Yo soy de las personas que, por lo general, prefieren no anticiparse. Si uno vive con la cabeza puesta en lo que viene por el horizonte (ya sean alegrías o pesares) se pierde lo que está pasando el día de hoy, que es lo “real”.

Aunque también pienso que uno ha de aprender a usar estos mecanismos a su conveniencia.

Hay veces en las que no puedes evitar preocuparte (o angustiarte) por un problema inexorable que se deja venir. Te sale solito. En cambio, te da reparo alegrarte antes de tiempo, por si no se concreta el suceso feliz.

Lo mismo de apropiada es una anticipación que la otra, ¿no crees? El problema también podría desintegrarse de la manera menos pensada.

mirando al futuro

¡Alegría a la vista!

Desde que te levantas, la marabunta de situaciones que resolver tras bajarte de la cama quiere robarse toda tu atención.

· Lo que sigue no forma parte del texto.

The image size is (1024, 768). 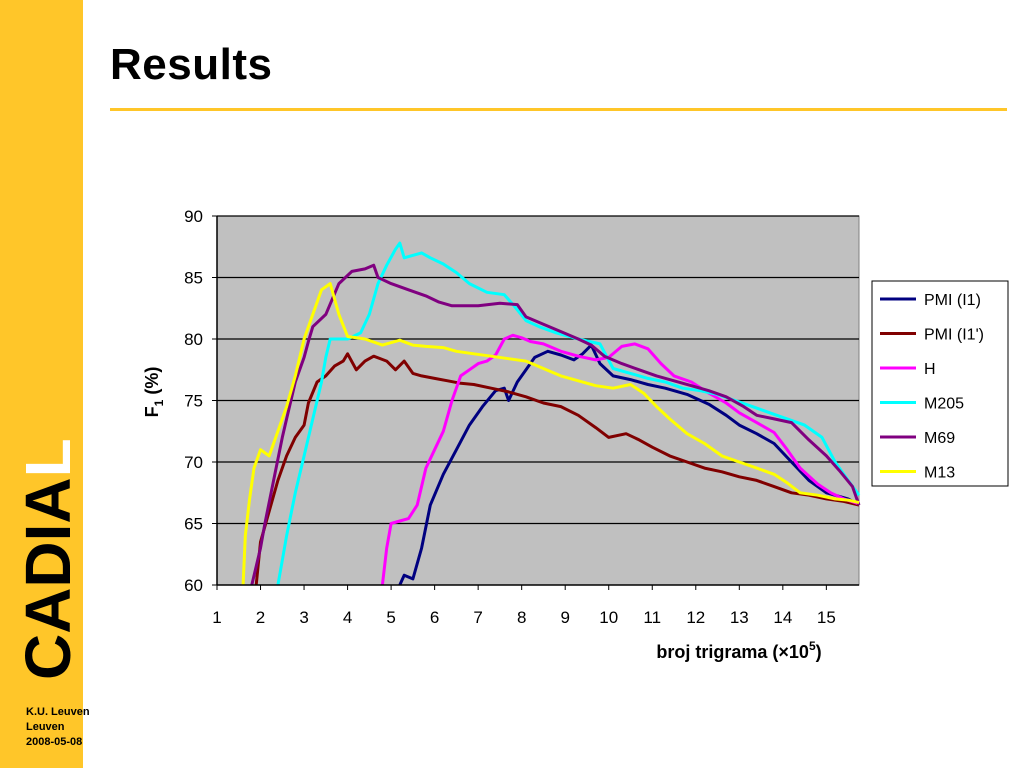 What do you see at coordinates (782, 618) in the screenshot?
I see `x-tick-label: 14` at bounding box center [782, 618].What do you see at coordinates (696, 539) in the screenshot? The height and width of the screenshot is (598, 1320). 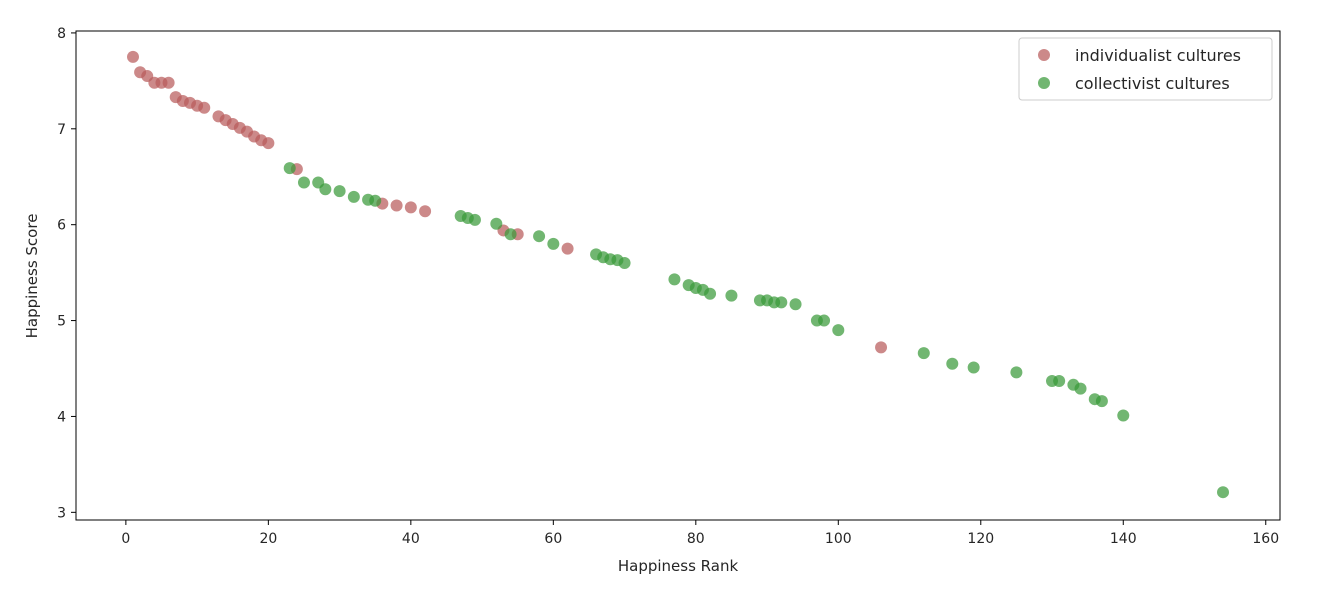 I see `x-tick-label-80: 80` at bounding box center [696, 539].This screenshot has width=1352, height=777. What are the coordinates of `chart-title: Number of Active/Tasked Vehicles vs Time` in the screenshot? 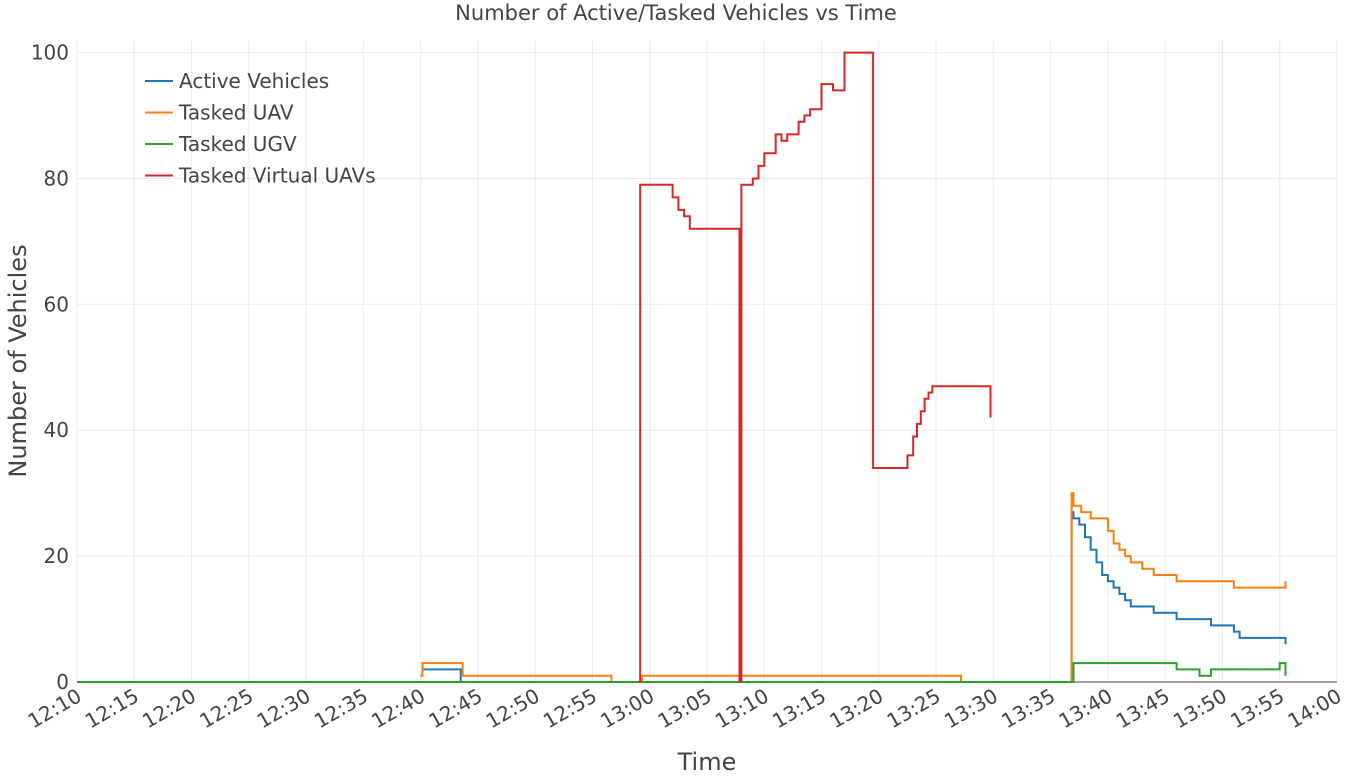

Anticipas que vas a pasar frío cuando salgas a la calle. Anticipas el estrés, porque hay personas impacientes que quieren lo suyo… ¡Ya! Anticipas el cansancio… Con lo que te sientes cansado, estresado y congelado antes del desayuno.

Ya puestos a anticipar, digo yo, sería preferible anticipar lo agradable: una fiesta, una paga extra, una visita, el café de la tarde… o qué sé yo. Por lo que hemos dicho: para estirar la alegría y para poner tus cinco sentidos en ella cuando llegue.

A propósito, ¿qué alegría inminente estás divisando en este momento? Sea la que sea, saboréala.

Quizás sea buena idea que tengamos unas cuantas alegrías en perspectiva. Repartamos lo bueno, amigo, que bastante protagonismo se llevan los malos ratos.